IMPORTANCE We identified that miR-130a regulates the target gene PKLR and its subsequent effect on pyruvate production. Pyruvate is a key intermediate in several metabolic pathways, and we identified that pyruvate plays a key role in regulation of HCV and HBV replication. This previously unrecognized, miRNA-regulated antiviral mechanism has implications for the development of host-directed strategies to interrupt the viral life cycle and prevent establishment of persistent infection for HCV, HBV, and potentially other viral infections.

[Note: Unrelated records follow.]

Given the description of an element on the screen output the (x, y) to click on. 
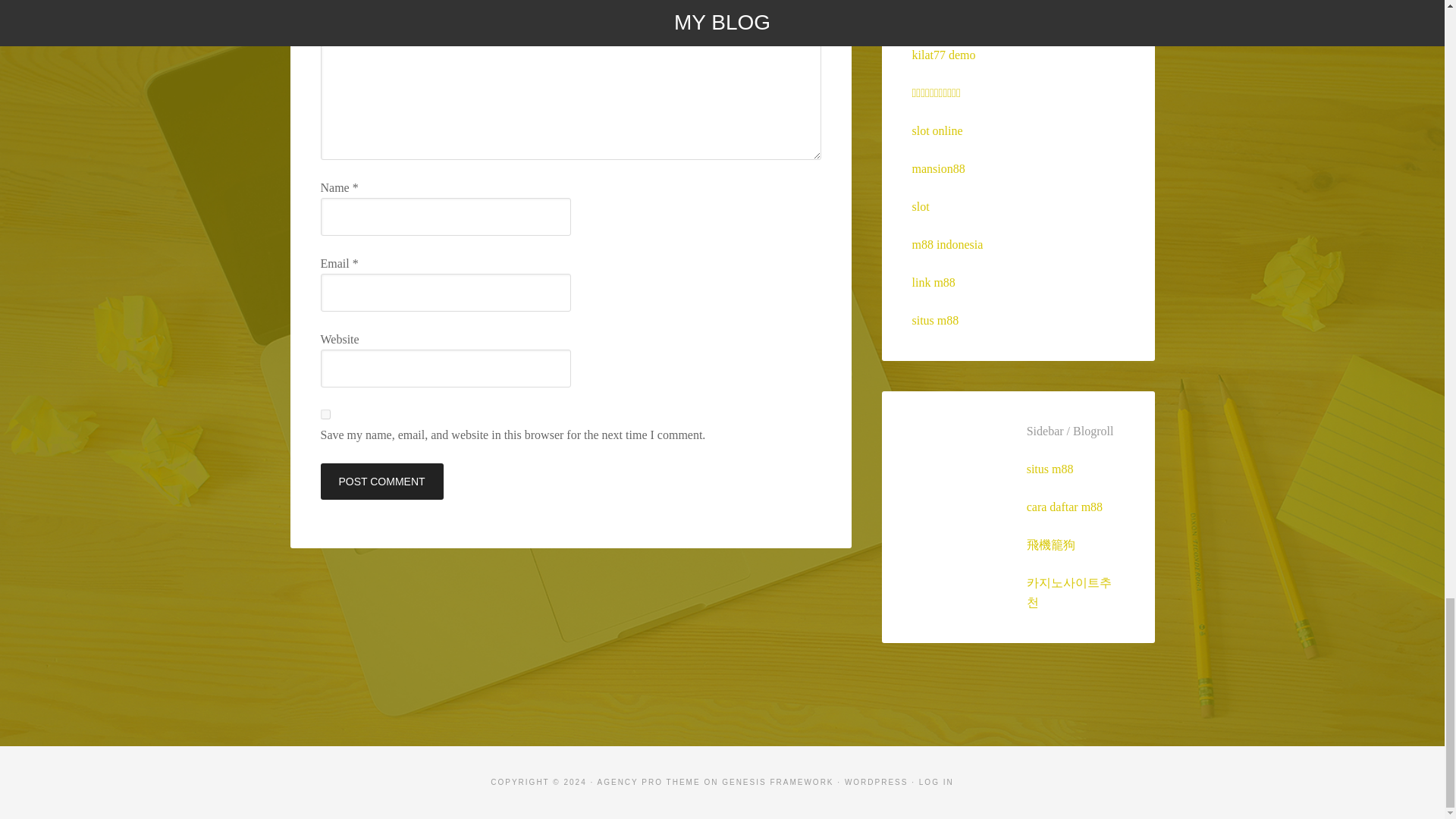
Post Comment (381, 481)
mansion88 (937, 168)
Post Comment (381, 481)
yes (325, 414)
Given the description of an element on the screen output the (x, y) to click on. 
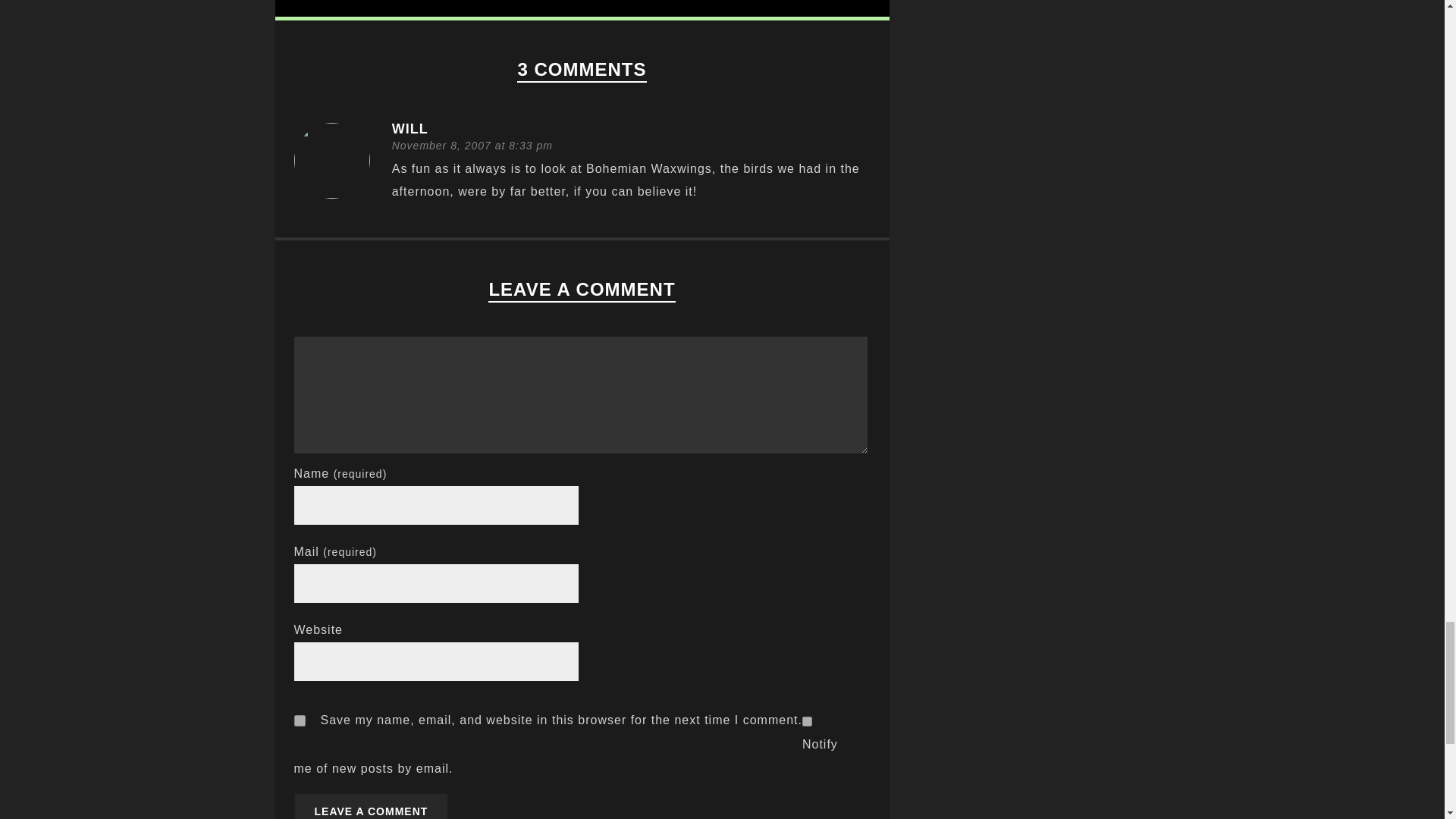
Leave a Comment (371, 806)
yes (299, 720)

丙型肝炎病毒（HCV）感染已被证明可调节患者活检标本和培养细胞中的microRNA 130a（miR-130a）。我们试图鉴定miR-130a靶基因并探索miR-130a调节HCV和乙型肝炎病毒（HBV）复制的机制。我们使用了包括miRanda，TargetScan，PITA和RNAhybrid在内的生物信息学软件来预测潜在的miR-130a靶基因。通过使用小干扰RNA（siRNA）或成簇规则间隔的短回文重复序列（CRISPR）/ Cas9指导RNA（gRNA），miR-130a及其靶基因被过表达或敲低。选定的基因mRNA及其蛋白以及HCV在OR6细胞，HCV JFH1感染的Huh7.5.1细胞和HCV JFH1感染的原代人肝细胞（PHH）中的复制以及在HepAD38细胞，HBV感染的NTCP-Huh7.5.1中的HBV复制。细胞，分别通过定量逆转录PCR（qRT-PCR）和Western印迹检测HBV和HBV感染的PHH。我们选择了116个预测的靶基因，它们的表达与病毒的发病机制或免疫相关，用于qPCR验证。其中，证实肝和红细胞（PKLR）中编码丙酮酸激酶的基因受miR-130a过表达的调节。miR-130a过表达（通过模拟）降低了PKLR mRNA和蛋白水平。miR-130a抑制剂和gRNA增加PKLR表达，HCV复制和HBV复制，而miR-130a gRNA和PKLR过表达增加HCV和HBV复制。补充丙酮酸增加了HCV和HBV复制，并通过miR-130a模拟物和PKLR敲低挽救了对HCV和HBV复制的抑制作用。我们得出的结论是，miR-130a通过靶向PKLR和随后产生丙酮酸来调节HCV和HBV复制。我们的数据提供了对miR-130a调控的关键代谢酶途径的新颖见解，包括涉及PKLR和丙酮酸的步骤，这些步骤被HCV和HBV复制所破坏。

重要我们确定miR-130a调节靶基因PKLR及其随后对丙酮酸产生的影响。丙酮酸是几种代谢途径的关键中间体，我们确定丙酮酸在调节HCV和HBV复制中起关键作用。这种先前无法识别的，miRNA调节的抗病毒机制对宿主定向策略的开发具有影响，该策略可中断病毒生命周期并防止建立针对HCV，HBV和潜在其他病毒感染的持续感染。